<<<<
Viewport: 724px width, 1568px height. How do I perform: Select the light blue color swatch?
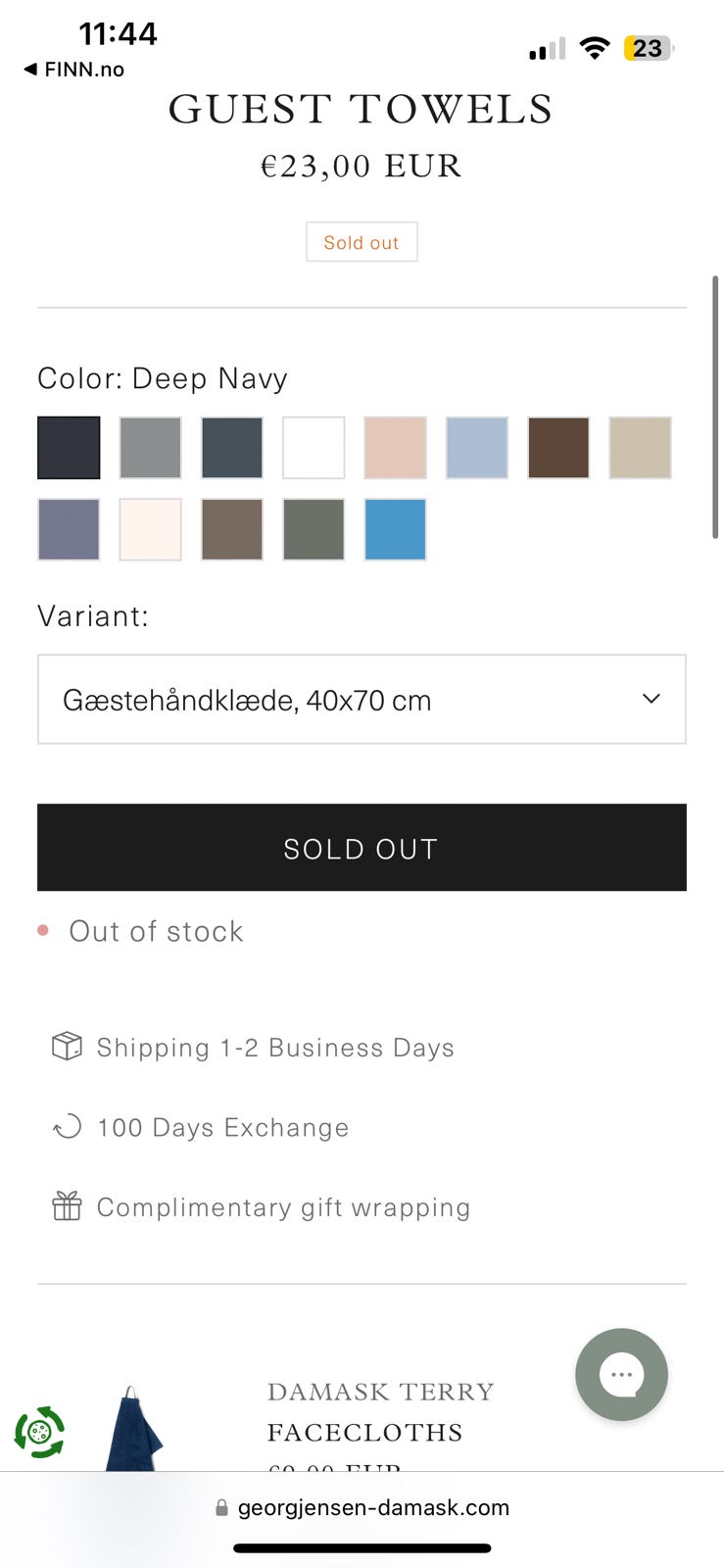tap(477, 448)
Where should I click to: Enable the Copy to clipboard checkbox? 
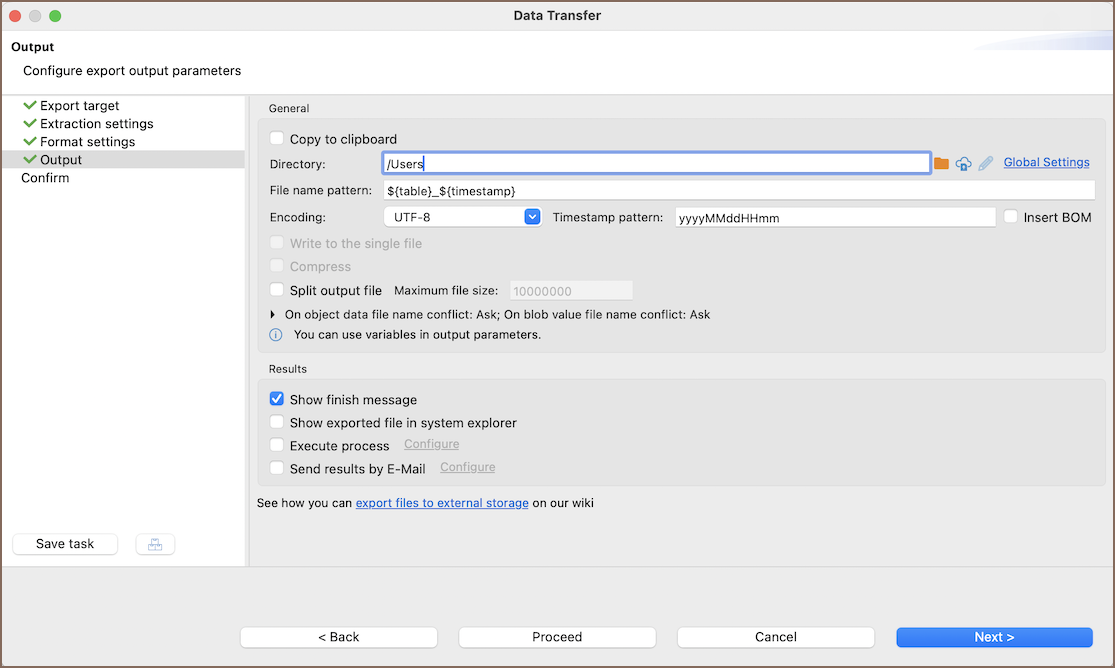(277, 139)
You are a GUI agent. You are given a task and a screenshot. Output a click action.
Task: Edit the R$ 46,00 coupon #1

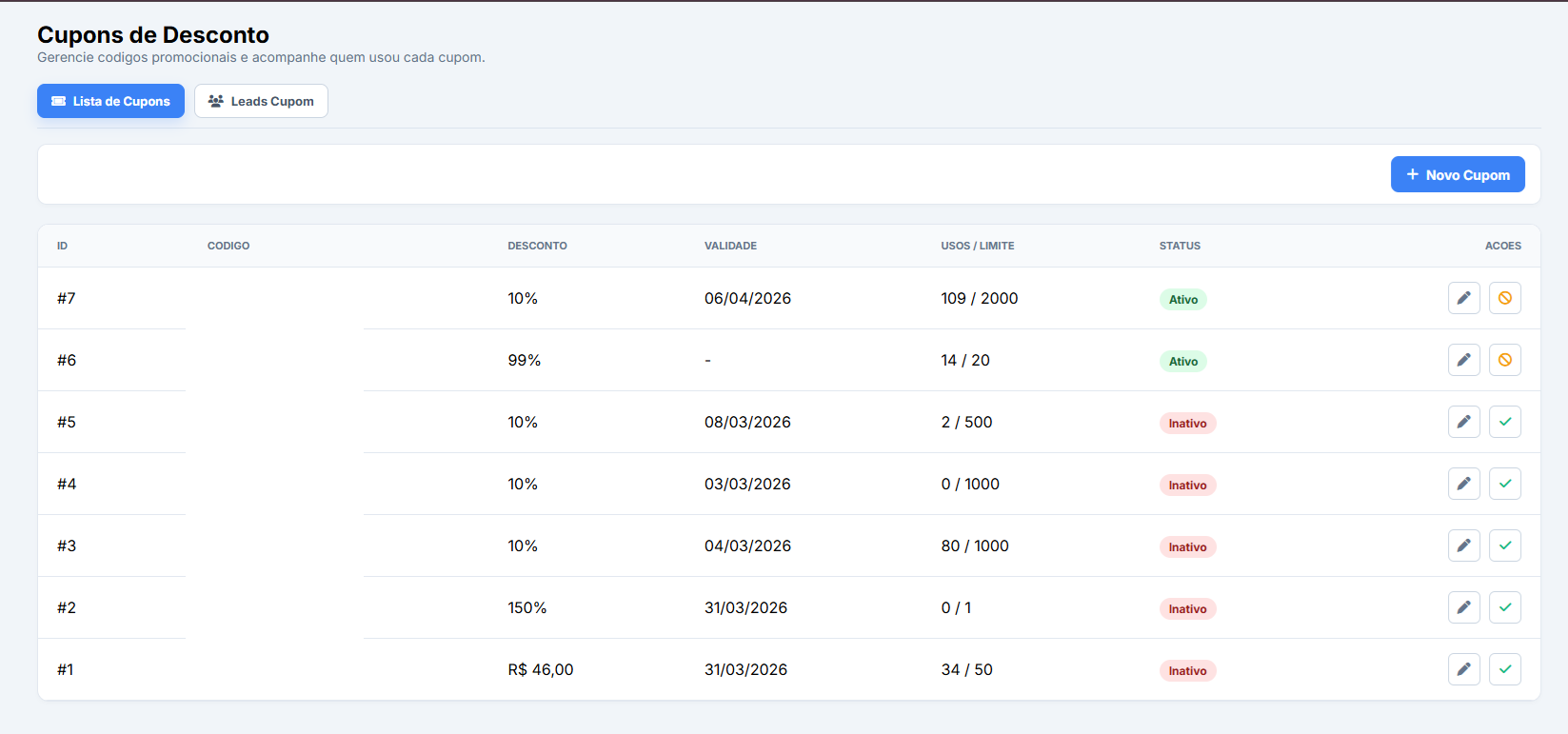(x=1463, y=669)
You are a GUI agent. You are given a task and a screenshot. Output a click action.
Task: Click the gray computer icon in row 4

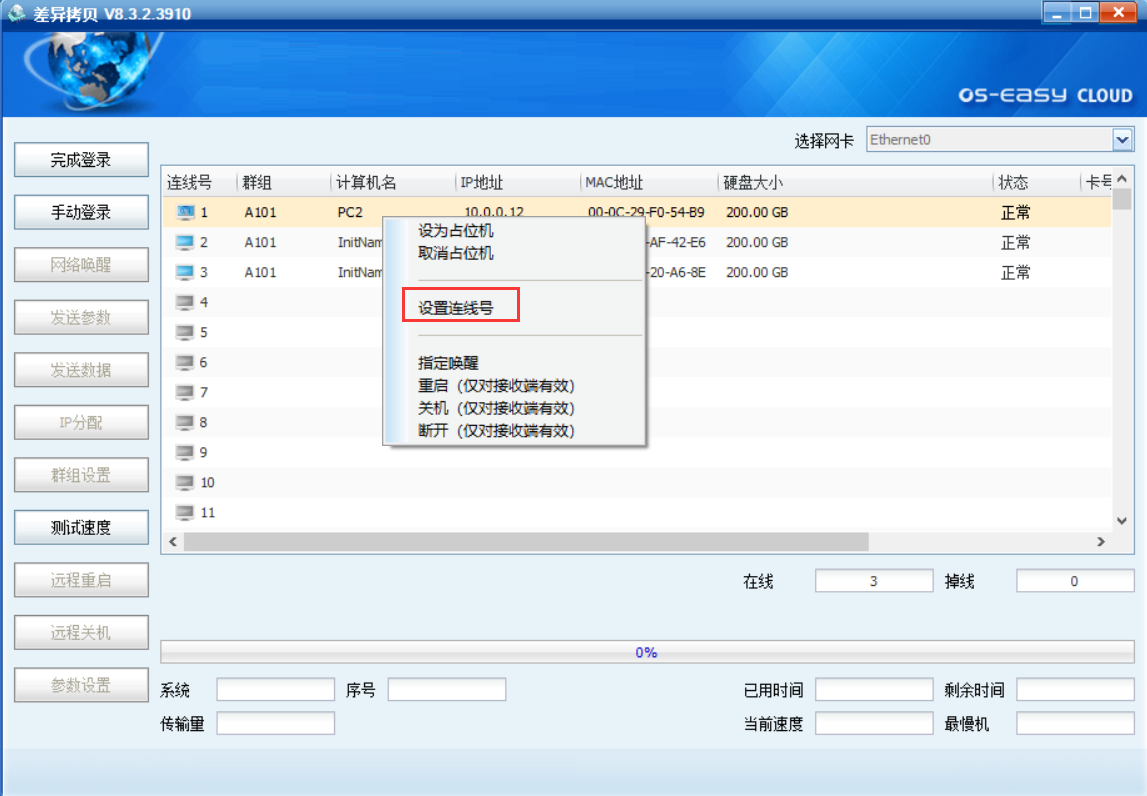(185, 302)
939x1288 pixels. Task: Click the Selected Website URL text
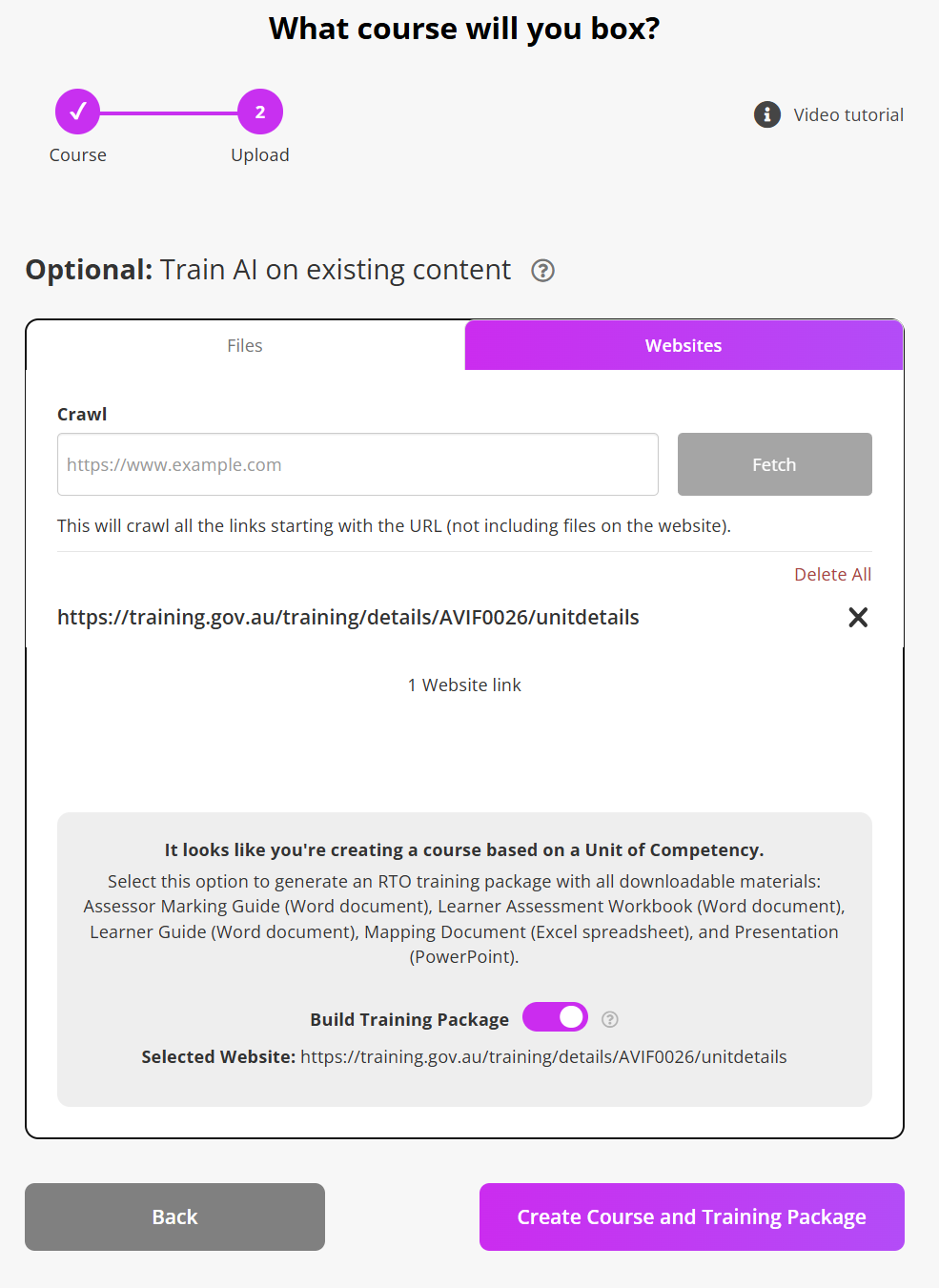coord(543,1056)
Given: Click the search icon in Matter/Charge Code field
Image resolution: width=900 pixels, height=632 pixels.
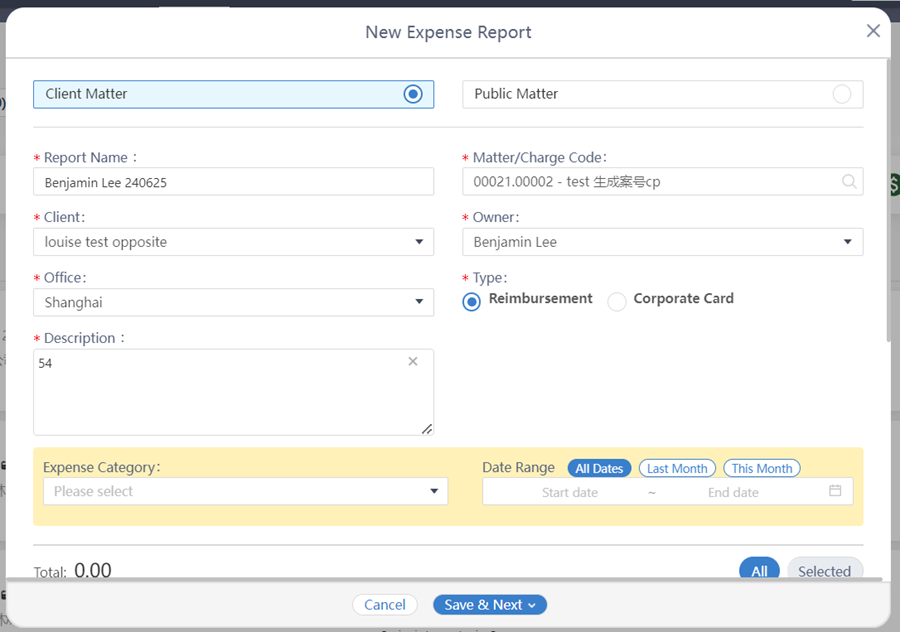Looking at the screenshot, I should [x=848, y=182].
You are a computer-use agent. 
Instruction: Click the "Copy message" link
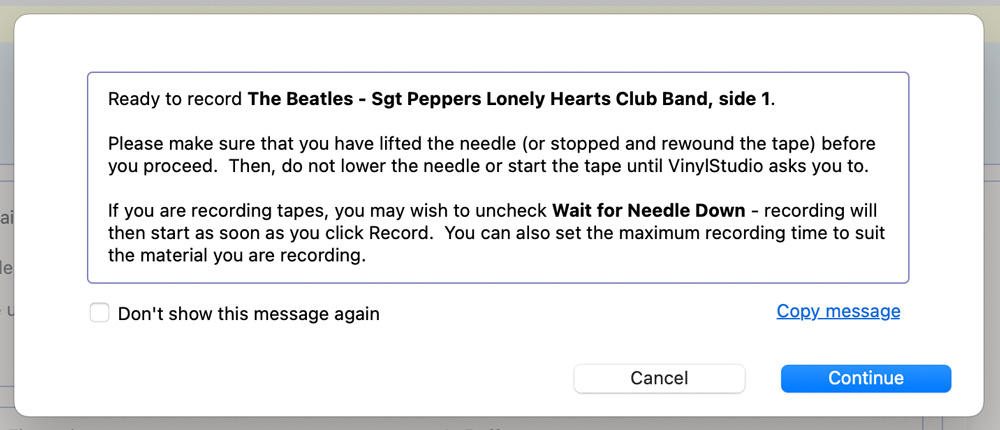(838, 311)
>>>>
#### What is expected
When you repeat the material, keep every word exact and drop the pictures.

#### Output for this task
Viewport: 724px width, 1568px height. How do I perform: Select the light blue color swatch?
tap(477, 448)
Where should I click to: Enable the Copy to clipboard checkbox? 
(277, 139)
You are a GUI agent. You are given a task and a screenshot. Output a click action.
Task: Edit the R$ 46,00 coupon #1

(x=1463, y=669)
You are a GUI agent. You are given a task and a screenshot. Output a click action.
Task: Click the gray computer icon in row 4

(185, 302)
939x1288 pixels. Task: Click the Selected Website URL text
coord(543,1056)
Given: Click the search icon in Matter/Charge Code field
Image resolution: width=900 pixels, height=632 pixels.
Looking at the screenshot, I should [x=848, y=182].
You are a computer-use agent. 
Instruction: Click the "Copy message" link
(838, 311)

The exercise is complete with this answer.